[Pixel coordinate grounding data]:

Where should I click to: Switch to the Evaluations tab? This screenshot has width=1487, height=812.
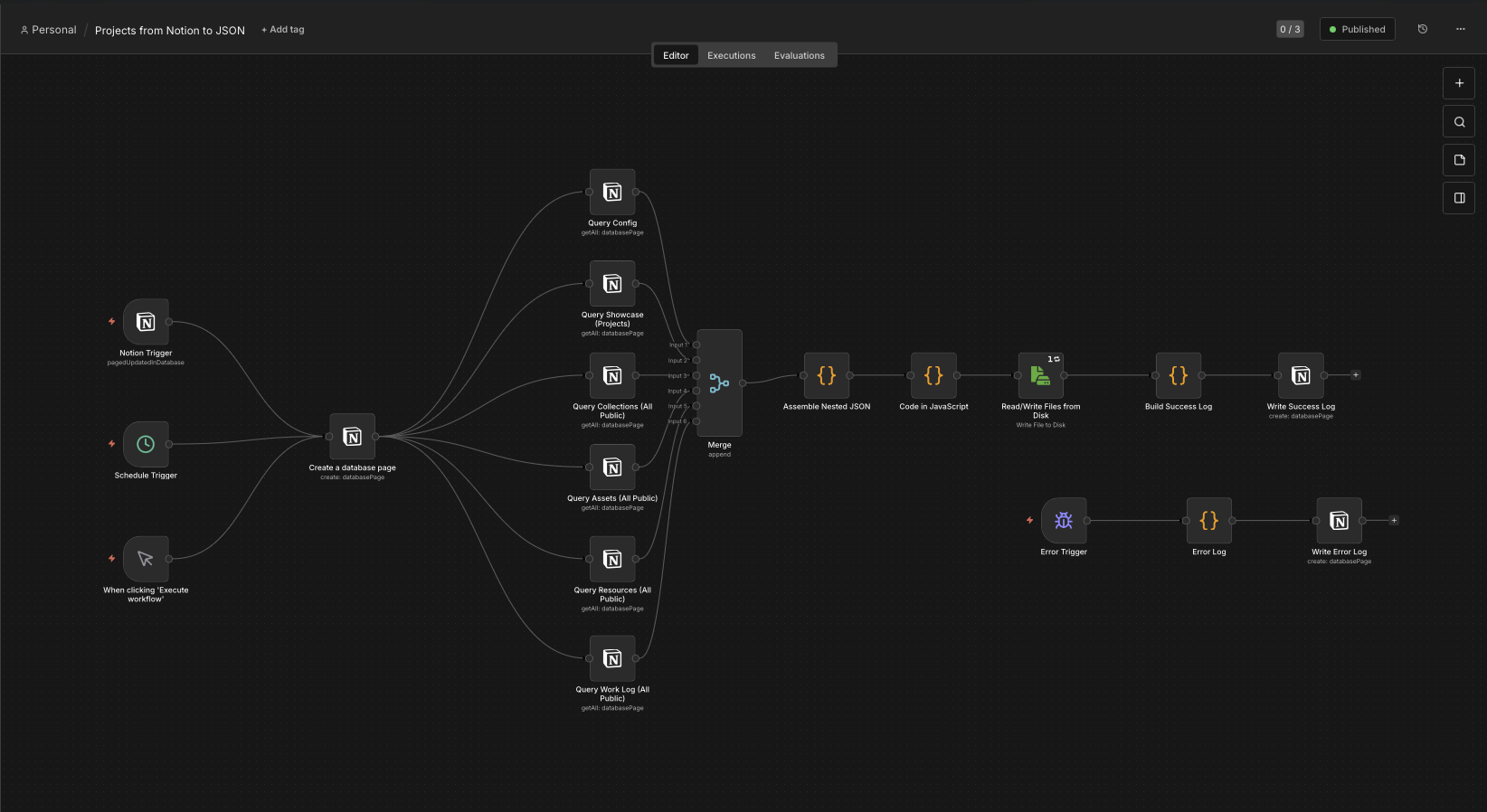point(799,56)
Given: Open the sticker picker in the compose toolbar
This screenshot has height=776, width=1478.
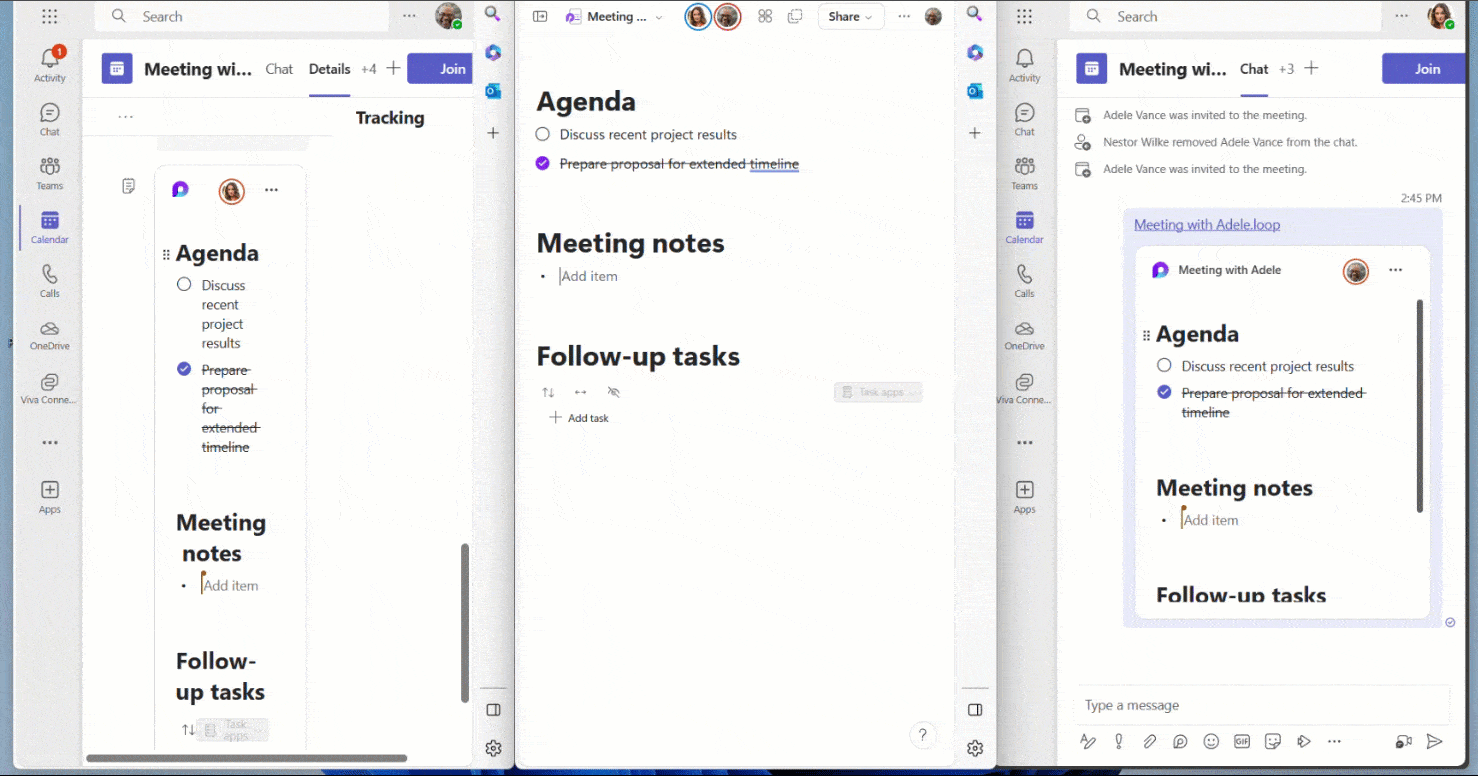Looking at the screenshot, I should click(x=1273, y=742).
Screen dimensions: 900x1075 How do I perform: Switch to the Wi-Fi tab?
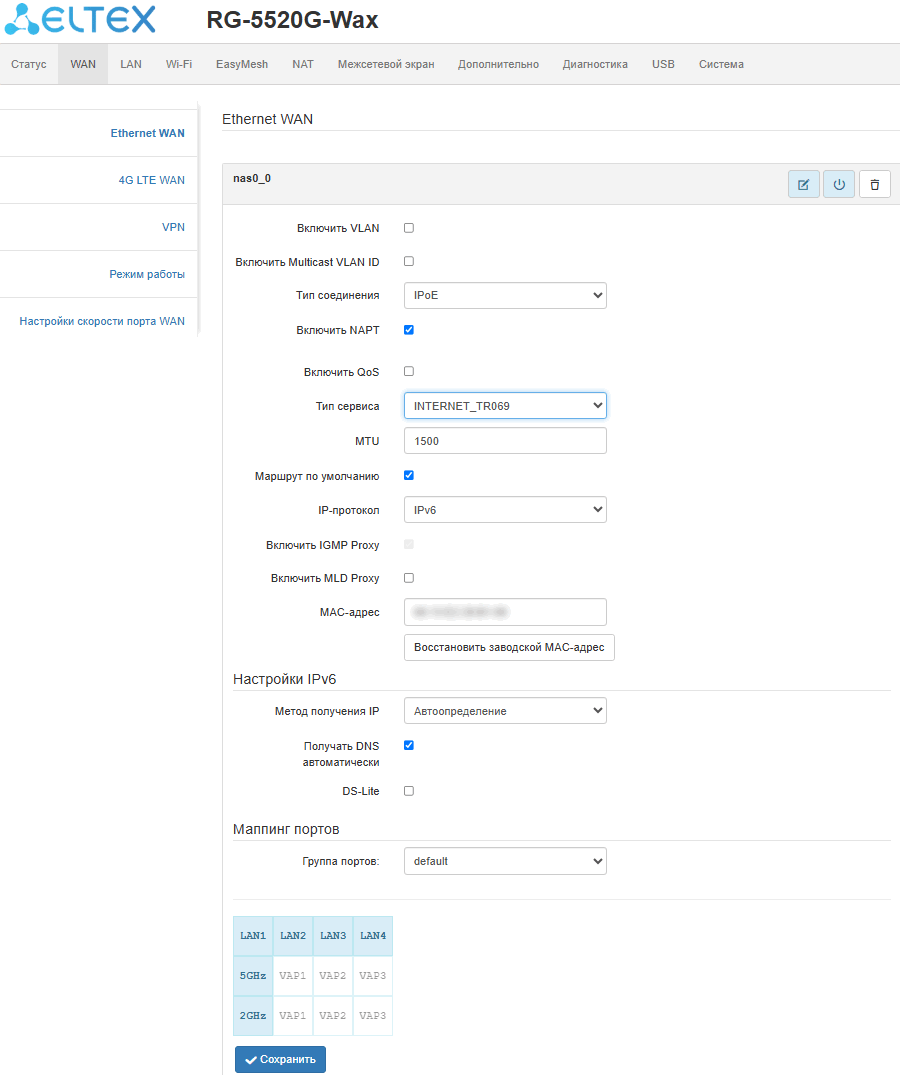tap(179, 64)
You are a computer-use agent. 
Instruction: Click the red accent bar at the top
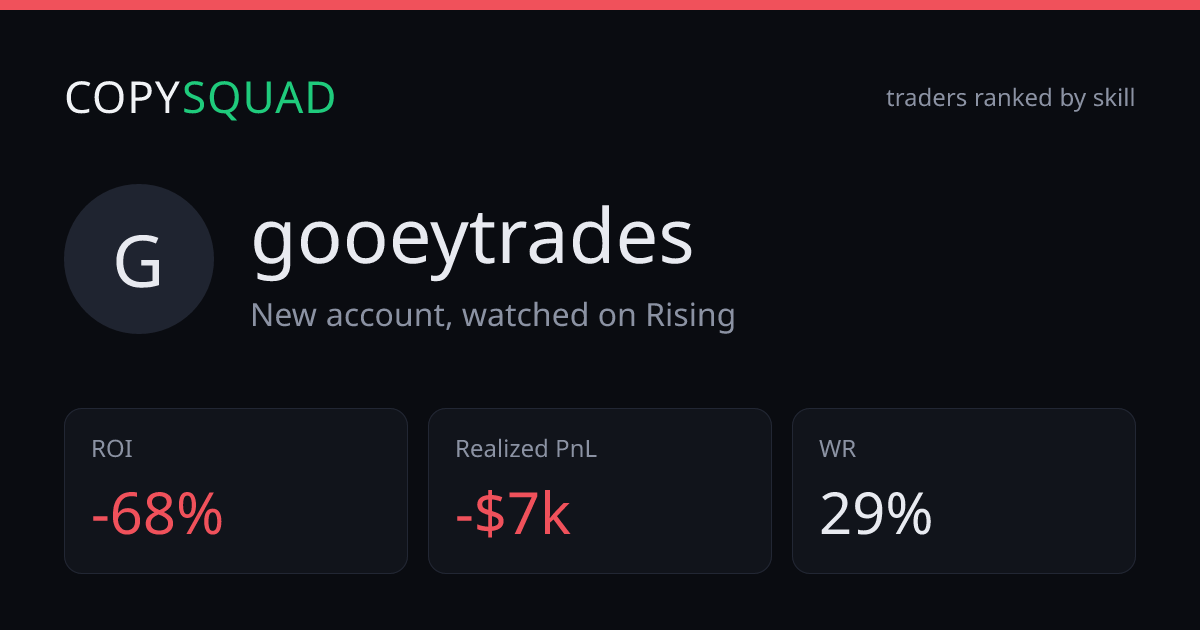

[Task prompt]:
For this task, give again exactly the lines from the line with "Given: Open the" through the end of the entries, including both ends, and omit the pictures.

[Task output]:
Given: Open the sticker picker in the compose toolbar
This screenshot has height=776, width=1478.
Looking at the screenshot, I should click(x=1273, y=742).
Screen dimensions: 900x1075 How do I perform: Switch to the Wi-Fi tab?
tap(179, 64)
You are a computer-use agent. 
Instruction: Click the red accent bar at the top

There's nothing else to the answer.